(Excerpts from a dataset)
________________________

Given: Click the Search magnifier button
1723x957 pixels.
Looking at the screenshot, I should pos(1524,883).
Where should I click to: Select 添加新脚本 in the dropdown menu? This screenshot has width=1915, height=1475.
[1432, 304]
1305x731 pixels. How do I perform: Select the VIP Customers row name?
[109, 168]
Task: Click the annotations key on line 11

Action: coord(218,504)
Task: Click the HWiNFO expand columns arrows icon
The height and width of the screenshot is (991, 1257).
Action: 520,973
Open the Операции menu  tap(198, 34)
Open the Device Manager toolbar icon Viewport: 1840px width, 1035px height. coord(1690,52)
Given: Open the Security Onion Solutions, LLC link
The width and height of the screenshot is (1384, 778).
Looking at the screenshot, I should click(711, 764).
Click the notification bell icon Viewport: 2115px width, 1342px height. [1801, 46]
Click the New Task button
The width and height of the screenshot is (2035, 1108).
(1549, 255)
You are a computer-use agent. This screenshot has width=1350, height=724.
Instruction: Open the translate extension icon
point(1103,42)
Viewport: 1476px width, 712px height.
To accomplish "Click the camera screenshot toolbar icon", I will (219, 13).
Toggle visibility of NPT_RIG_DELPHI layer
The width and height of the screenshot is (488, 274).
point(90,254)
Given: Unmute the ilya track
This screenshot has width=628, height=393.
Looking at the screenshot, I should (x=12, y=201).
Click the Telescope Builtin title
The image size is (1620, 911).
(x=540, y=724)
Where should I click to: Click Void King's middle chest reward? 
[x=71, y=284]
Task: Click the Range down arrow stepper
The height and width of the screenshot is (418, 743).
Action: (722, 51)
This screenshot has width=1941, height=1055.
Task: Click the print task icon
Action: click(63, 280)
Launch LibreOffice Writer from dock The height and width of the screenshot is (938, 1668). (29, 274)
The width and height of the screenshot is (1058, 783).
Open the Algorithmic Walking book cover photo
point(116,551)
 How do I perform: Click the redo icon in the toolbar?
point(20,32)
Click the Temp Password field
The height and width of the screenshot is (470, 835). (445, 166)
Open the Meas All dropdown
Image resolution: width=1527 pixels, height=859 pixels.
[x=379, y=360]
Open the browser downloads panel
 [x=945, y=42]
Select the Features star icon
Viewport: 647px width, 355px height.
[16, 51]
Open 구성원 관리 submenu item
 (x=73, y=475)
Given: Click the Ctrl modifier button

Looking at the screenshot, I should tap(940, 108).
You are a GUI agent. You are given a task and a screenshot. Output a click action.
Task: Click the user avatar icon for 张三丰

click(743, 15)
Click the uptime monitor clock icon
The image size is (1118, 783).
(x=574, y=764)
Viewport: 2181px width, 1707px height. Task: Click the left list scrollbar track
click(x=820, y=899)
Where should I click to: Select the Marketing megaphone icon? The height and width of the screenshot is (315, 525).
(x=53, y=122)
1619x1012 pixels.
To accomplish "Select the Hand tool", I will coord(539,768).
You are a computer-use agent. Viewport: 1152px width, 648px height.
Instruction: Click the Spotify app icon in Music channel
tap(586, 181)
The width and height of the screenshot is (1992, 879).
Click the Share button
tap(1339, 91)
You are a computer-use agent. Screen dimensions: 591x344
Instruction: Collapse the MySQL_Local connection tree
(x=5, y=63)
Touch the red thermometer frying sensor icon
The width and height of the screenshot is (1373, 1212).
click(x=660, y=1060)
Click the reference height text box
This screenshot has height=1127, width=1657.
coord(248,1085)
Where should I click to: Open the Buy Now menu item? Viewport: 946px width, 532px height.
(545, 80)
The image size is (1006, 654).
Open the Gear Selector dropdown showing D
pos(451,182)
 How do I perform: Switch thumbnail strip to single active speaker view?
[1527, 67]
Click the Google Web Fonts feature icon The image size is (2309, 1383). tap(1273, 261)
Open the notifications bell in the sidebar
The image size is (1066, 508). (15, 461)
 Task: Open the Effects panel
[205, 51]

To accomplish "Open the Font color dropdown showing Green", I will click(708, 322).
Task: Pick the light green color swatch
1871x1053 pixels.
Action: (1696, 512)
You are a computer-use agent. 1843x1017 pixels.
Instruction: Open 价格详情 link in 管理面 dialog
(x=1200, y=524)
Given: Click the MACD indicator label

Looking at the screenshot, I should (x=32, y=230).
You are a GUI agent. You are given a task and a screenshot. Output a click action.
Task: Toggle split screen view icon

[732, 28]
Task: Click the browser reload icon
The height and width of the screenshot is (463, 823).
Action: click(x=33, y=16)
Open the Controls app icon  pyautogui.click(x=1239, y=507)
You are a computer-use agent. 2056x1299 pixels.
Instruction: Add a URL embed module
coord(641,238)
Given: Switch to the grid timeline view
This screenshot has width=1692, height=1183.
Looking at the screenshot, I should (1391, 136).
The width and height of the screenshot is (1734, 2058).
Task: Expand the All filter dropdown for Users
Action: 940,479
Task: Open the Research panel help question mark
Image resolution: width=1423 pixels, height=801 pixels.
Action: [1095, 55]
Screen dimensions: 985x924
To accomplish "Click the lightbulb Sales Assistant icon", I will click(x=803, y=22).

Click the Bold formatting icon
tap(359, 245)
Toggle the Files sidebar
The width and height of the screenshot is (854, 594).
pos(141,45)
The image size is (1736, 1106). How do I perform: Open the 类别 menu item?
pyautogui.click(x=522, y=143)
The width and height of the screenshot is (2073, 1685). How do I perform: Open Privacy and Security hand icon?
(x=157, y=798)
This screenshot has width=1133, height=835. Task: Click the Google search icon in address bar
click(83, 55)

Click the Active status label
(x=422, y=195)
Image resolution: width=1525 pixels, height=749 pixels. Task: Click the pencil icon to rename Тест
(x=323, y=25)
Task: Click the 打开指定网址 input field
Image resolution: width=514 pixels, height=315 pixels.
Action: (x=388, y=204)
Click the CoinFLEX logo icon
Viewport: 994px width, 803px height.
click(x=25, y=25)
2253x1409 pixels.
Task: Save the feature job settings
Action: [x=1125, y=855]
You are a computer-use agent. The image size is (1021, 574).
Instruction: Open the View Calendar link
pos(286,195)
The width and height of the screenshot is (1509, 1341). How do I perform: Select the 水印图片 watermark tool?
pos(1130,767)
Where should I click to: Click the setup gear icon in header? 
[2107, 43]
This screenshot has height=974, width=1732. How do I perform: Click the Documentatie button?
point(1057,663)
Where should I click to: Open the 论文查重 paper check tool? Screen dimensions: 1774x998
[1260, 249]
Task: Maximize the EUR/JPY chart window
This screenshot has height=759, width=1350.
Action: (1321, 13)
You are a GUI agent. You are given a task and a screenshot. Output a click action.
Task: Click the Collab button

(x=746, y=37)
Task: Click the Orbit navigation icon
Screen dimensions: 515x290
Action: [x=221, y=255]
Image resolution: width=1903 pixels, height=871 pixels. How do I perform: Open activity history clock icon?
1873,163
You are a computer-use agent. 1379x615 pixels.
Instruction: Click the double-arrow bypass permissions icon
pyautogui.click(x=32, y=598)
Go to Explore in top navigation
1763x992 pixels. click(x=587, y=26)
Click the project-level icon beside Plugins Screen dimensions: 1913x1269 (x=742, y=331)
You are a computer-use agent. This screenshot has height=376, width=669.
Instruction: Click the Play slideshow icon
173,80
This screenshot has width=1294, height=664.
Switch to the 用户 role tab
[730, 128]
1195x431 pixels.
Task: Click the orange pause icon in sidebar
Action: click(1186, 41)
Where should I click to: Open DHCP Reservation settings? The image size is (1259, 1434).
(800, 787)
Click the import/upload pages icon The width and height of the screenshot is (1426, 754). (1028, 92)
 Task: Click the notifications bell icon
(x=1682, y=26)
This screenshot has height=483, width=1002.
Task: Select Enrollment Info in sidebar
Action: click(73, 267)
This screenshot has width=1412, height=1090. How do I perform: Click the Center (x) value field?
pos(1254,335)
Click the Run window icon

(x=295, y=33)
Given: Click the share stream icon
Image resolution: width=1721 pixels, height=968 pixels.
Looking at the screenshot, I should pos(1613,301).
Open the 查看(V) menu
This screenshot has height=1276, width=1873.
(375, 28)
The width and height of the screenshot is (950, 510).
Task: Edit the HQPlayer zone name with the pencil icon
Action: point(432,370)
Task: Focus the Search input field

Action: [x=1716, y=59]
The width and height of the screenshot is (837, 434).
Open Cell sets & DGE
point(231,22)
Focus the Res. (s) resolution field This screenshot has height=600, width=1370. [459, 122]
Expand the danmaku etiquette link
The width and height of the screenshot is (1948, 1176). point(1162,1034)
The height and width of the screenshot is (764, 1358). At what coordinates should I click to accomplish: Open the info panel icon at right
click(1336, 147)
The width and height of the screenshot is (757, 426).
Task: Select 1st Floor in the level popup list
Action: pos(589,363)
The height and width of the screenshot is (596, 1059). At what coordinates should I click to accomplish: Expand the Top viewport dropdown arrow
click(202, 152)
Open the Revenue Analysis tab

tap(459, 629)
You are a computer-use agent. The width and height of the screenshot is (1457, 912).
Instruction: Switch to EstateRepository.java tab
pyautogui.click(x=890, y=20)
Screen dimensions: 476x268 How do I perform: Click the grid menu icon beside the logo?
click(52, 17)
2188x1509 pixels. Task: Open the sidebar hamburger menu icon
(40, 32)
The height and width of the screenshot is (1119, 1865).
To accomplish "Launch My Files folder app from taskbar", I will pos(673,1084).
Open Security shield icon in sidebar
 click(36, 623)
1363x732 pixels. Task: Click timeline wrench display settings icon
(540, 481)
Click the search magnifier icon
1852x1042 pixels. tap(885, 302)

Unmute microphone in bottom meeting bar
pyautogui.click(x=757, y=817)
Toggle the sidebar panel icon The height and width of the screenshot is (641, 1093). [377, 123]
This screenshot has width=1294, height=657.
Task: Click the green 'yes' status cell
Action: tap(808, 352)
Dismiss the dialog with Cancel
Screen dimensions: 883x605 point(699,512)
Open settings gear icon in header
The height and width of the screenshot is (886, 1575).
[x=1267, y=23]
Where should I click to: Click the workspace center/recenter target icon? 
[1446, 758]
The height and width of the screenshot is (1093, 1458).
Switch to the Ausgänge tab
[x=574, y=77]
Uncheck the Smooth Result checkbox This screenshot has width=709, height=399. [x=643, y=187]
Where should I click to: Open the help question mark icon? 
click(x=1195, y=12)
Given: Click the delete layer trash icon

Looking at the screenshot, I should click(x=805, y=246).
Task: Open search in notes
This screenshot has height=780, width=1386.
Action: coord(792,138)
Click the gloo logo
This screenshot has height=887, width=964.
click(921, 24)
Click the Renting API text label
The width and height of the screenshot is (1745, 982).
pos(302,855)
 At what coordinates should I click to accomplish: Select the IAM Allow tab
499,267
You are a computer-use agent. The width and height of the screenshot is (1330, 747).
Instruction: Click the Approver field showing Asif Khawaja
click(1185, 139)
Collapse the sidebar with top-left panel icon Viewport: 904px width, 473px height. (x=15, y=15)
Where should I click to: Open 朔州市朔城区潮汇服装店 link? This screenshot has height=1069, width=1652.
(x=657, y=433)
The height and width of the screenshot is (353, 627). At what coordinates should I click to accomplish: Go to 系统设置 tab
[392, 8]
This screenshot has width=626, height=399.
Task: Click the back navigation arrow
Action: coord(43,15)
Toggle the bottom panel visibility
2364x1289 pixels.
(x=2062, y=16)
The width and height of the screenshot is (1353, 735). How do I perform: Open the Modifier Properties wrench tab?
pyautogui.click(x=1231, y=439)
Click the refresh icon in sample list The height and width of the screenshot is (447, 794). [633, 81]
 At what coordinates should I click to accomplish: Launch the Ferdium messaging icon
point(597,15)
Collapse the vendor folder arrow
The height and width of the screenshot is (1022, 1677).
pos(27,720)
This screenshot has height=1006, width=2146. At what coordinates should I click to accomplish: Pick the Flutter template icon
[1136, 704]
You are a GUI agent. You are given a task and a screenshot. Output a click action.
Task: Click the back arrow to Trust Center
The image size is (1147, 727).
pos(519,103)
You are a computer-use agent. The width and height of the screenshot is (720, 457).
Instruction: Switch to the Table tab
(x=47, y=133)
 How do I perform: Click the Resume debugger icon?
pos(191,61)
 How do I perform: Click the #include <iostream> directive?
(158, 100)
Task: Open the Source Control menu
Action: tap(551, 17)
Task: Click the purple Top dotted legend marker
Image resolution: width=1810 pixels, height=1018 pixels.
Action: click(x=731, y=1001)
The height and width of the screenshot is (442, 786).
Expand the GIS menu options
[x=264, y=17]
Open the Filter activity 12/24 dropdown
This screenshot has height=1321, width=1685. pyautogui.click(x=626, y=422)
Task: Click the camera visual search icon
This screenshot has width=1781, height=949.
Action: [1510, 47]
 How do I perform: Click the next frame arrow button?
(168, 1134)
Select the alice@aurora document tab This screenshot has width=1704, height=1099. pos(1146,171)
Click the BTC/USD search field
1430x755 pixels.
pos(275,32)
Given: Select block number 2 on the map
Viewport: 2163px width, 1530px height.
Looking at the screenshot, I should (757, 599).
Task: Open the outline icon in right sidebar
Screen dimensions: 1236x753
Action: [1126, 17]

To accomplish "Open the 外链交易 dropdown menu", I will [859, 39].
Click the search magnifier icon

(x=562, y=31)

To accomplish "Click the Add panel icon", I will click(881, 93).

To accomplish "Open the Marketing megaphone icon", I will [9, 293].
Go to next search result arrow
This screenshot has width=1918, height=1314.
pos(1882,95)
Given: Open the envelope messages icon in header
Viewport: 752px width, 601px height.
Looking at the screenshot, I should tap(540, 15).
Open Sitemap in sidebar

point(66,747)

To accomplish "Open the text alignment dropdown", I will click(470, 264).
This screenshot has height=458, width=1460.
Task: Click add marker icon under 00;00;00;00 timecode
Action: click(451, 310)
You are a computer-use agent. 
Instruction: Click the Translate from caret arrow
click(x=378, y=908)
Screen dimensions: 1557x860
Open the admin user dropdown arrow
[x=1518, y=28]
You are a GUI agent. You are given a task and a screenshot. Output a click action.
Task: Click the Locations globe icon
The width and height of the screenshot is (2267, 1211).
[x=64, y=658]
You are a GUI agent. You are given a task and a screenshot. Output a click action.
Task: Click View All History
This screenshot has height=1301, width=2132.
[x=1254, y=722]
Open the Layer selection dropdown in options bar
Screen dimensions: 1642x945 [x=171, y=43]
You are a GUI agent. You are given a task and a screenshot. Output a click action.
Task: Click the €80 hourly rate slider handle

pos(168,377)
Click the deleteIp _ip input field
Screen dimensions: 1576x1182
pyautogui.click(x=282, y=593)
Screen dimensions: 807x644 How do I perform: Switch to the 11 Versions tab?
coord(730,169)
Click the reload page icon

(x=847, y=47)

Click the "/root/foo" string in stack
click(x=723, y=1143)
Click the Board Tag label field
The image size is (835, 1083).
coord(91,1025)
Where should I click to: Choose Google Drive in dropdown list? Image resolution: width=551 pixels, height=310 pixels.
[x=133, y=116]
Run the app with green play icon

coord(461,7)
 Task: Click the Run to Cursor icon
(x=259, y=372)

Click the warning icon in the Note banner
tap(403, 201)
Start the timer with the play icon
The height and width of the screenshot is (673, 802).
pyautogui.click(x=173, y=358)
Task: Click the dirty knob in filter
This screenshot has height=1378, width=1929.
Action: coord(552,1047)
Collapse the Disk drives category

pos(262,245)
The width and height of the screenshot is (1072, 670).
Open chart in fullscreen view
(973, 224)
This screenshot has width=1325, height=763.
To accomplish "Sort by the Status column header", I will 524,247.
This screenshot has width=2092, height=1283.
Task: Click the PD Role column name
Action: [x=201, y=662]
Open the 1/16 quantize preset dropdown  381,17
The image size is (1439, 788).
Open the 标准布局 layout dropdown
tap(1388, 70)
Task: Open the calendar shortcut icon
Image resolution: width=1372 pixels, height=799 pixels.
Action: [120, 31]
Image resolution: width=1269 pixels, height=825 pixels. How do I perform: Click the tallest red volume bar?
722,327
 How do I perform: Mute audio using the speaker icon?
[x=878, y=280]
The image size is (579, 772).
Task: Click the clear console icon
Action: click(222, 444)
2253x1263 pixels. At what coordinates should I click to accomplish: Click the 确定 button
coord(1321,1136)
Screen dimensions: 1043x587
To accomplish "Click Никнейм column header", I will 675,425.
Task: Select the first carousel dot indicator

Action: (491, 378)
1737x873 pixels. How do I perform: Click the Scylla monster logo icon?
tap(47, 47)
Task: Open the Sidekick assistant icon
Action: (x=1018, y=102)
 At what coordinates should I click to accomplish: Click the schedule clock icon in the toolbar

________________________

## [WHAT YOU SHOULD DO]
Return every line of the preceding records in which the word "computer" appears.

## [WRITTEN RESPONSE]
You are a computer-use agent. This screenshot has width=1350, height=724.
You are a computer-use agent. Viewport: 1152px width, 648px height.
You are a computer-use agent. Screen dimensions: 591x344
You are a computer-use agent. 1843x1017 pixels.
You are a computer-use agent. 2056x1299 pixels.
You are a computer-use agent. The image size is (1021, 574).
You are a computer-use agent. 1379x615 pixels.
You are a computer-use agent. This screenshot has height=376, width=669.
You are a computer-use agent. The width and height of the screenshot is (1457, 912).
You are a computer-use agent. The width and height of the screenshot is (1330, 747).
You are a computer-use agent. The width and height of the screenshot is (720, 457).
You are a computer-use agent. 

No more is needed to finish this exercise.